After a bit of a wacky month, I’m trying to get this back on schedule, so this month’s notes will be a little sparer than usual. It hasn’t been that long!

Outside my kitchen, I had some fun celebrating Lunar New Year at a friend’s gathering. The food was great, and I can’t take credit for any of it.

Lunar New Year people

My small contribution was a fun bottle of brut nature bubbles — my obsession for the last decade — from my favorite wine shop. These sparkling wines put a bit of a twist on the usual method by harvesting extra-ripe grapes, so there’s no need to add sugar for the yeast to make the bubbles. The result is a bone-dry effervescent wine.

It’s hard to recommend weird wines because they’re so inconsistently stocked. If you can find it, the Nomi brut nature from i Clivi was great. Louis Roederer does a (much more expensive) brut nature champagne that’s also really nice and somewhat easier to find. I’ve found bottles of Triple Zéro from the Domaine de la Taille aux Loups at wine shops on both the East and West Coast in the US.

As mentioned last month, I got a big shipment of product from Rancho Gordo. Ridiculous as it may sound, they really do produce and source exceptionally good beans. I did a batch of black bean soup with some of their Ayocote Negro black beans, which was quite nice. The beans are a little bigger, a little more toothsome, and much tastier than your bog standard grocery store dried black bean.

For no particular reason, I had a yen to make some pizza at home. I don’t know there’s too much to report. I keep it simple and I’ve more or less gotten as good as I can the limitations of my home oven. Sometimes I think about getting something like the Breville Pizzaiolo. Then I remind myself I’d have to store it somewhere and, for the purchase price, I could get a lot of professionally-prepared pizza at my favorite places.

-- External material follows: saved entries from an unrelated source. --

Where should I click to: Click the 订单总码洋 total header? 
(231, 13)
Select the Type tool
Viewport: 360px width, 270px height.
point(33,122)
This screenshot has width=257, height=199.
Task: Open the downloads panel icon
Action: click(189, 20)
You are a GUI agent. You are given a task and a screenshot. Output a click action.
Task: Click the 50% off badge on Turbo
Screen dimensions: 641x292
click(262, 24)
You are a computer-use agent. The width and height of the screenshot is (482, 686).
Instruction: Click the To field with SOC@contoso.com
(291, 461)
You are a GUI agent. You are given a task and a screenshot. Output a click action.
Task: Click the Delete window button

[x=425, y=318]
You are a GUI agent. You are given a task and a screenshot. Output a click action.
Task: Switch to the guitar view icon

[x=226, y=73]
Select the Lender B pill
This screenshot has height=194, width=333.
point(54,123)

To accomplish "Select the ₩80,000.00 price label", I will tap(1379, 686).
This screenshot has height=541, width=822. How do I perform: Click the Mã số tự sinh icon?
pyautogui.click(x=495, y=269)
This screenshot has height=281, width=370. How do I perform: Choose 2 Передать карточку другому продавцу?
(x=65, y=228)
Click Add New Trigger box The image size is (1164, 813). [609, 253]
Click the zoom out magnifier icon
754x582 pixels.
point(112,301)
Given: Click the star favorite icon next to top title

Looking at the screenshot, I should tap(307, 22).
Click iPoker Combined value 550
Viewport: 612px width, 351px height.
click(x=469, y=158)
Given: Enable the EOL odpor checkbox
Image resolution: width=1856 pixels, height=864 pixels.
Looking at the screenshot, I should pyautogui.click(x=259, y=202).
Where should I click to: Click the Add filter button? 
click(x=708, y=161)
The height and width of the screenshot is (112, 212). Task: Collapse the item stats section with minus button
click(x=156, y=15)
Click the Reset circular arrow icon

For anyone who thinks I’m immune to mistakes, I botched the transfer from peel to oven on one pizza. It was pretty grim. My oven was covered in a tangle of uncooked dough, cheese, and tomato sauce. I would’ve shared a photo, but, in my panic, I was more concerned about making sure hot cheese didn’t get all over the floor or permanently adhere to the oven.

On the sweet side, I worked up the energy to make croissants. I can tell I’m getting better at doing laminated dough. These were easily the best croissants I’ve done at home. And more generally, it’s hard to mess them up to the point they’re not delicious at all. At the same time, they still weren’t quite there. They were a little too dense and scrawny after baking. The surface dried out too much, so I didn’t get the desirable light crispness on the outermost layers. I didn’t get the egg wash applied right, so there also wasn’t quite enough browning. Even so, I was encouraged. I’ll return to this in another few weeks and see if I can get closer to what I want.

Croissants ready to shape

Croissants after baking

While I’m not at all religious, I enjoy using certain religious holidays as a good excuse to make certain food. This month, that excuse was pancake day. I didn’t do anything special, just my usual formula.

Pancake cooking

I got my hands on a bag of heirloom polenta recently, so I did one of my favorite desserts, a raspberry polenta cake. I’d usually dose it with lemon, but I finally managed to track down good blood oranges this season, so I used those instead. (I’ve become a very big fan of the blood orange in the last few years.) Given the season, I used frozen raspberries, but it was still a welcome hint of summer in the sunny but chilly February weather.

Polenta cake

Looking ahead, I’ve been roped into some dumpling making to continue with the Lunar New Year theme. I’m brushing up on the pleating technique.

With March and spring approaching, my annual hunt for asparagus that’s not from Peru begins. From experience, I may have to wait for something more like April, but it’s never too early to begin hoping. As I’ve probably written before multiple times, I love really fresh asparagus with a poached egg and hollandaise.

In the legume department, I have to keep using my immense stock of beans. If you get good ones, it’s often enough to serve them with a drizzle of really good olive oil and some herbs. I may venture slightly deeper and do a more refined, Italian-style beans on toast. Think crusty sourdough bread drizzled with olive oil, rubbed with garlic, and some beans tossed with herbs.

In my continued Ottolenghi obsession, I’ve been completely seduced by the idea of this tahini-sesame chicken schnitzel. I’m going to have to give it a try soon.

I’ve made a lot of French-style crusty bread over the last couple of months, which is obviously fantastic. All the same, in a funny sort of way I’ve gotten tired of the constant battle I wage against the crumbs that go everywhere when you slice it. There’s a part of me that really wants to return to some delicious but less aggressively crumb-producing.